La primera parte culminó con el Concertino para dos pianos de Shostakóvich, obra –esta vez sí- originalmente escrita para dos pianos, y donde Argerich y Baldocci supieron transmitir la gracia rítmica, el poderío y la coherencia en la combinación de los instrumentos. Perfectamente ajustados entre sí, hubo espacio también para desenvolver las respectivas capacidades creativas, entregándose al servicio de la música y no del efecto.

Una atmósfera muy diferente se estableció tras el descanso, con las Kinderszenen (Escenas para niños) de Schumann. Si en el resto del programa Argerich había demostrado ya la notable potencia y el vigor que todavía conserva a los 76 años, con estas piezas entró en el reino de la miniatura, donde el detalle, la pincelada sutil y la capacidad de evocación determinan el resultado. No hay lugar para alardes de técnica, sino para los de musicalidad, y los tuvo a raudales. Abusó, es cierto, del rubato, en una música que no lo necesita en tan gran medida, pero la artista argentina plantea con frecuencia versiones muy personales, no siempre adscritas a lecturas ortodoxas, y el lugar que ha ocupado como pianista en la segunda mitad del siglo XX se debe, entre otras muchas cosas, a ello.

Retornó Baldocci para ejecutar con ella la Suite op. 5 de Rachmáninov, escrita originalmente para dos pianos. Su autor la estrenó junto a Pavel Pabst en Moscú (1893). Originalmente dedicada a Chaikovski, sus cuatro partes están basadas en poemas de Lermontov, Byron, Tiútchev y Komiakov. De nuevo Argerich impresionó con la potencia de su mano izquierda en la zona de los graves. Baldocci, por su lado, planteó muy bien el cantabile de la Barcarola sobre la rica alfombra sonora que le proporcionaba su compañera. Con todo, parte del colorido que la obra exige de los pianos quedó algo corto durante el Adagio, y hubo roces en los pasajes de acordes que afrontó Baldocci en Les Larmes.

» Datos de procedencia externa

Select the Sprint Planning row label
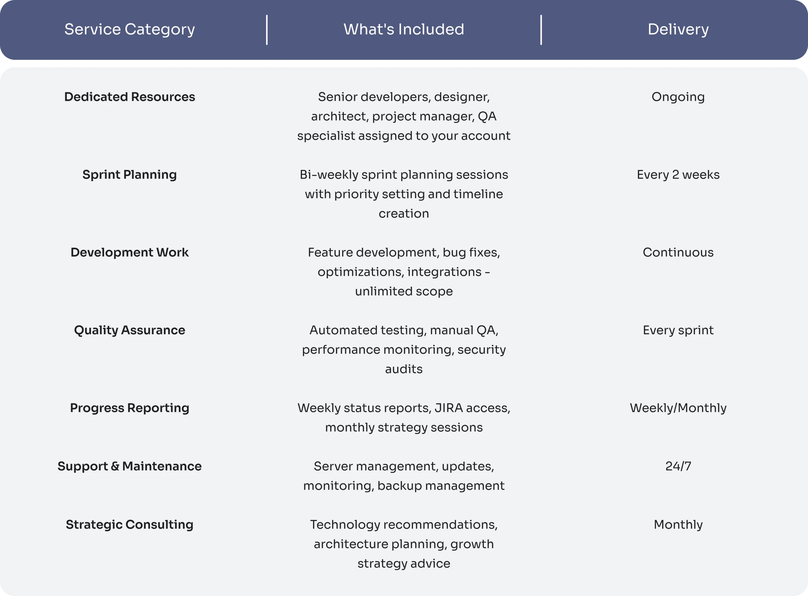Screen dimensions: 808x596 [129, 175]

La Valse de Ravel cerraba el programa con un buen ejemplo de esas transcripciones que, quizá sin superar el original, sí que proporcionan una visión complementaria. Ravel la escribió para orquesta, destinándola a los ballets de Diaghilev, pero el ruso la rechazó, y, como empresario, quizá no le faltaba razón. Porque no se trata de un ballet, ni siquiera del retrato de un ballet, como había señalado, sino de un paisaje con los jirones de una danza, de un mundo que se descompone –el que precedió a la Primera Guerra Mundial-, pero del que aún pueden verse, en medio del marasmo, instantáneas aisladas. La versión para dos pianos, realizada por el mismo compositor, pierde, es cierto, la riqueza tímbrica con la que este genio de la orquestación la había dotado, pero quizá se ciñe todavía más a la idea central de la partitura: el vals se ha terminado, y el mundo, representado en tonos grises, también.. Ravel parece poner su vals frente a un espejo curvo de los que había antes en las ferias: observamos una realidad deforme y, sobre todo, inexistente.

La pareja de pianistas dio tres regalos. El primero, del compositor de rock Anthony Phillips, dedicado a Martha Argerich. El segundo, la Brasileira (último movimiento) de Scaramouche (Darius Milhaud). Y, por último, un Chaikovski: la Danza del hada de azúcar, de Cascanueces.